Incubated in an office on the Kent Ridge campus, tenCube develops software that tracks lost mobile phones and retrieves or deletes information such as contacts and photographs.
Last year, it notched up sales exceeding $400,000. It is now looking to tie up with mobile phone makers to offer the cellphone security feature to individual users.
All three, who have become permanent residents here, credit NUS for nurturing the entrepreneur in them.
Mr Cheung, 27, who came here at 13 to study at The Chinese High School under an Education Ministry scholarship, said his parents sent him to Singapore because 'it has one of the best education systems in the world and Singapore was close to home '.
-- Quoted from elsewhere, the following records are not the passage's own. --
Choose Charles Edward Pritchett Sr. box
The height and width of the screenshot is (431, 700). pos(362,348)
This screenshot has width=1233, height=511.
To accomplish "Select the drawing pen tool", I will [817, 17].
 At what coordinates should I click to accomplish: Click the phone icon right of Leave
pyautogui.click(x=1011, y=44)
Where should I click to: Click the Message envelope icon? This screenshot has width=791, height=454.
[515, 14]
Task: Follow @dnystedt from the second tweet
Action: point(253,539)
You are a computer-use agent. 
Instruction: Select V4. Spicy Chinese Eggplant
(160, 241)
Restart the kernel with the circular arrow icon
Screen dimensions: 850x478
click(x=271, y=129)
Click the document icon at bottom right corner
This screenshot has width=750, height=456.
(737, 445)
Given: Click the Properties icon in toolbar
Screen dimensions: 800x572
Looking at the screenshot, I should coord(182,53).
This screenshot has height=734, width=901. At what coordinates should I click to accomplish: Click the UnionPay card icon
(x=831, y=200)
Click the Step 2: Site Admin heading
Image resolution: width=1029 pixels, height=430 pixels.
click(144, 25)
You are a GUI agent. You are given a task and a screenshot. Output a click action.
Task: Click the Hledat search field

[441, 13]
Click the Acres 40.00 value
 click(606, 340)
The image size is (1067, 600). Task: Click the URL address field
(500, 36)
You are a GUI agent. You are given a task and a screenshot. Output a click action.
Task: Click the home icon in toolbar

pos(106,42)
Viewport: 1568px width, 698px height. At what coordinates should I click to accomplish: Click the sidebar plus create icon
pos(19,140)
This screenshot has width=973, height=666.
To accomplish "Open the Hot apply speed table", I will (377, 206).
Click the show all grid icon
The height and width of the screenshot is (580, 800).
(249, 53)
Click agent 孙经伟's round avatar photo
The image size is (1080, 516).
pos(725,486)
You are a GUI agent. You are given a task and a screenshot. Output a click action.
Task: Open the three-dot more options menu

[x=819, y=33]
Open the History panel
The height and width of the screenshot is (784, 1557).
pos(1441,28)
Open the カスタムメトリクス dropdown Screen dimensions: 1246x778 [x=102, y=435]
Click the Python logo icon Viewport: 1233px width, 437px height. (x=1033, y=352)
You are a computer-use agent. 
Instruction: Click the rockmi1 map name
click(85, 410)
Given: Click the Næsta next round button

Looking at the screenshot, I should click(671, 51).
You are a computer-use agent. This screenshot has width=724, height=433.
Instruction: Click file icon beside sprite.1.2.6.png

He went on to Hwa Chong Junior College and the electrical and electronic engineering faculty at NUS.
His business ambitions were fired up during a one-year stint at NUS' overseas college in Silicon Valley, where he interned at the same company and shared a flat with Mr Chatterji.
Mr Chatterji, 27, admits he came to Singapore at the age of 19 because it was cheaper than the United States, but was pleasantly surprised by the first-rate facilities at the NUS School of Computing.
Mr Rishi, 26, who is married to another India-born student-turned-entrepreneur whom he met at NUS, said Singapore is a 'very liveable place' and a great place to start a tech business. From Lucknow, the same city as Mr Chatterji, Mr Rishi came to Singapore at 18.
Although his business may take him out of Singapore, he and his wife intend to set up a home here so that they can spend part of their lives here. 'Singapore will always be special to us,' he said.